Based in Frisco, Texas, Addus provides home health, home care and hospice services to over 62,000 consumers through 257 locations across 23 states.

Anderson isn’t alone in his views. Over the years, home health advocacy organizations and stakeholders have pushed back against CMS’ budget neutrality methodology.

The Alliance, then known as the National Association for Home Care & Hospice (NAHC), sued the U.S. Department of Health and Human Services (HHS) over the matter on two separate occasions.

Anderson also noted that, unlike cuts in previous years, CMS is imposing the implementation of a portion of the temporary cuts, which compounds the impact of the proposed cut for 2026.

“This clawback is recouping the entirety of this cut across the industry, meaning current providers will be paying the portion of this cut from providers that have ceased to operate, including those that have been decertified,” he said.

Landers also pointed out that CMS’s data contradicts their policy decisions regarding the proposed rule.

“Medicare home health expenditures have declined year-over-year since 2020, yet CMS continues to assert payments are too high,” he said. “This disconnect between data and policy, combined with unprecedented inflationary pressures and previous inadequate adjustments that have already forced closures, represents the latest step in systematically dismantling the home health safety net.”

Industry partners decry the proposed rule

Home health providers aren’t the only ones expressing concern about the proposed cuts. Companies like Axxess and WellSky, prominent industry partners, also weighed in.

Deborah Hoyt, senior vice president of public policy at Axxess, believes that CMS policymakers failed to factor in the larger picture.

“Appropriately considering the complete home health provider payer mix of traditional Medicare, Medicare Advantage, and Medicaid would not result in a calculation that reduces provider reimbursement in 2026 or any year under the PDGM payment system,” Hoyt told HHCN in an email. “Our advocacy has been clear and consistent that CMS must factor in MA and root out the small percentage of fraudulent players to right federal policy decision making to align with the value of health care delivery in the home.”

Axxess is a home-based care technology company that provides agencies with cloud-based software solutions.
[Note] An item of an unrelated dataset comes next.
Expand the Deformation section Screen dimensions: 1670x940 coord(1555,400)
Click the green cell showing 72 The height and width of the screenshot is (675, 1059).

The Dallas-based company works with over 9,000 organizations that serve more than 5 million patients around the world.

Ultimately, Tim Ashe, chief clinical officer at WellSky, believes that the proposed rule threatens to “undermine” access to critical care for millions.

Overland Park, Kansas-based WellSky is a post-acute technology company that utilizes software and analytics to help providers achieve better outcomes at lower costs. The company works with roughly 20,000 home health providers.

“These proposed reductions come at a time when home health agencies are already struggling to meet the rising demand for home-based care,” he said in an email. “Further payment cuts will jeopardize their ability to recruit and retain qualified staff, invest in technology and deliver high-quality care. Home health providers are developing innovative ways to allow patients with advancing need for health care services to receive care in their homes and age in place. The needs of this population and the complexities of their conditions have grown.”